- [Stored data]:
>>>>
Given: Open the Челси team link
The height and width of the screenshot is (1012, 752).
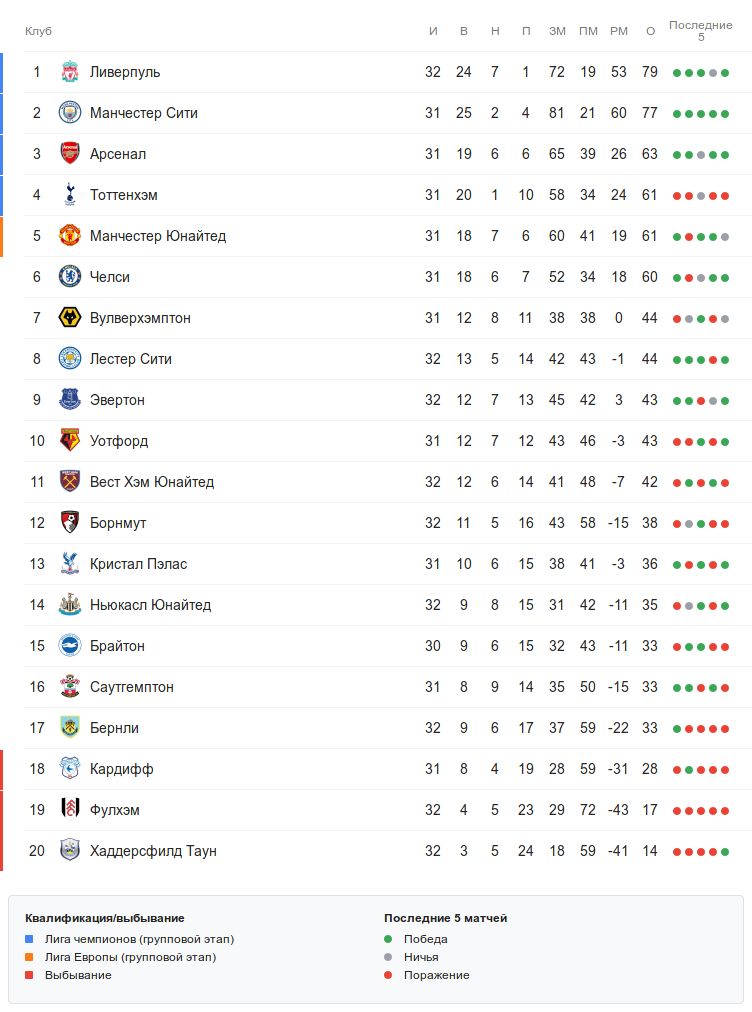Looking at the screenshot, I should coord(110,277).
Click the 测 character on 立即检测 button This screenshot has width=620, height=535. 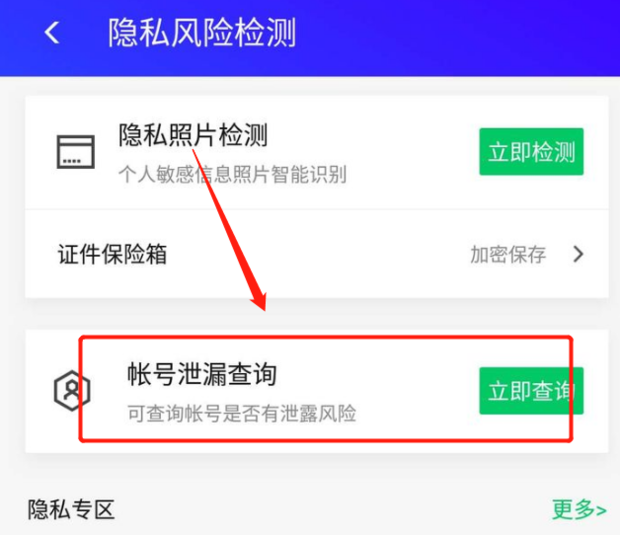[x=565, y=152]
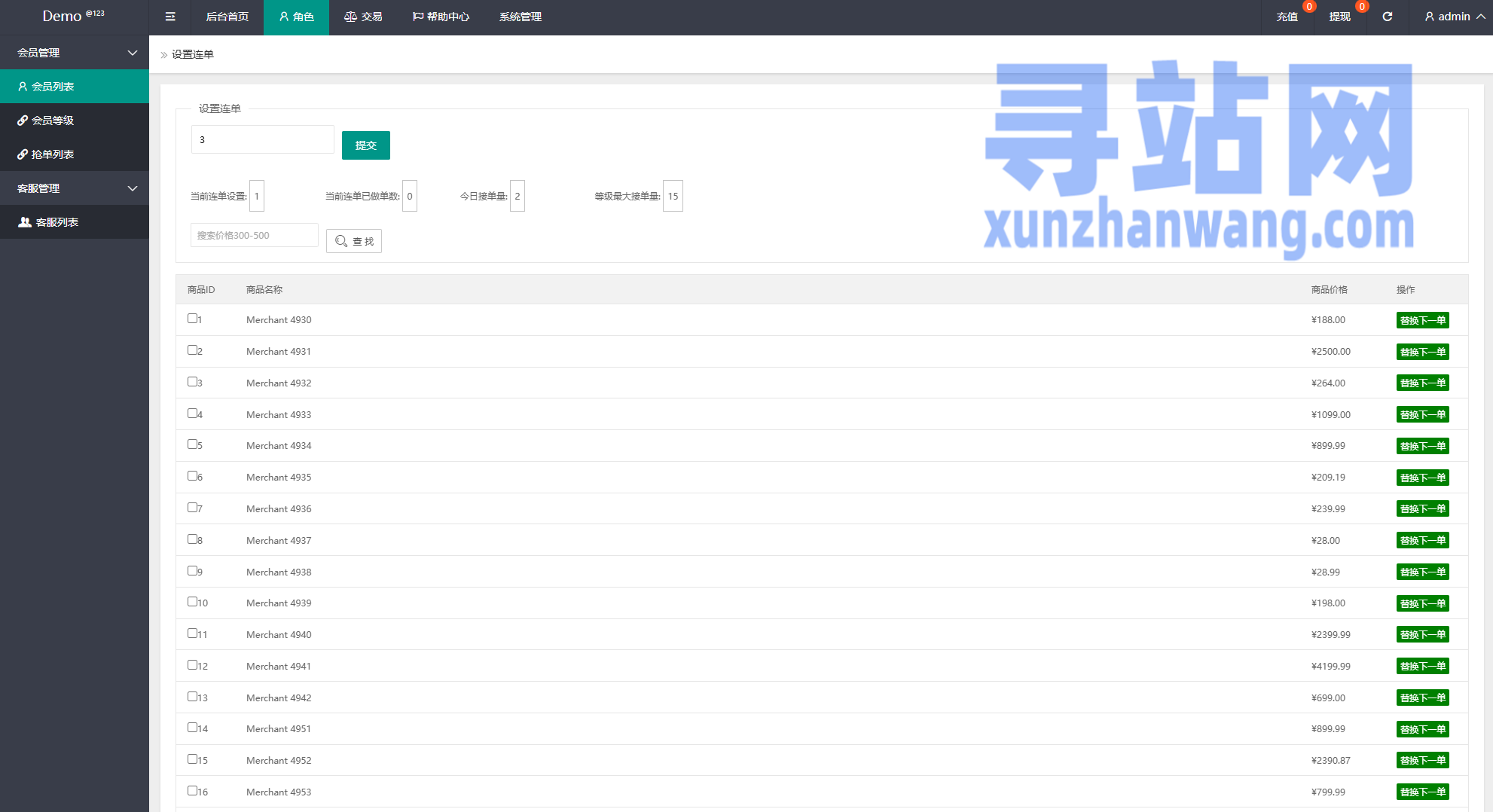The width and height of the screenshot is (1493, 812).
Task: Check the box for Merchant 4930
Action: [192, 319]
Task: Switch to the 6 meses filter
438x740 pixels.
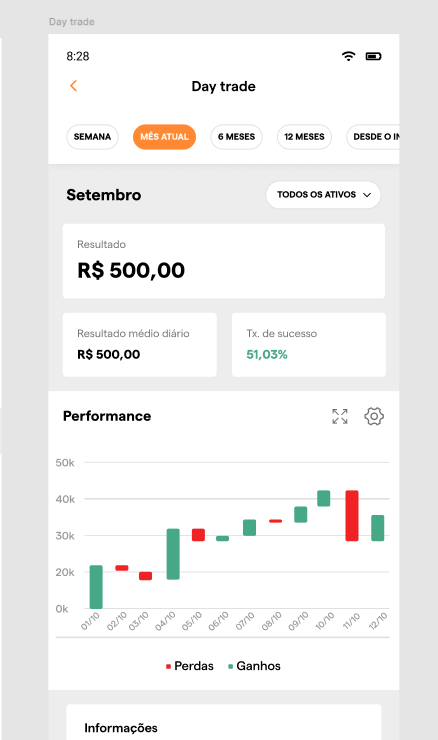Action: pyautogui.click(x=236, y=137)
<<<<
- [Instructions to follow]: Do not include pictures. Copy only the lines running from the line with "Task: Switch to the 6 meses filter" through the last line of the records, exactly as they appear.

- [Answer space]:
Task: Switch to the 6 meses filter
438x740 pixels.
Action: pyautogui.click(x=236, y=137)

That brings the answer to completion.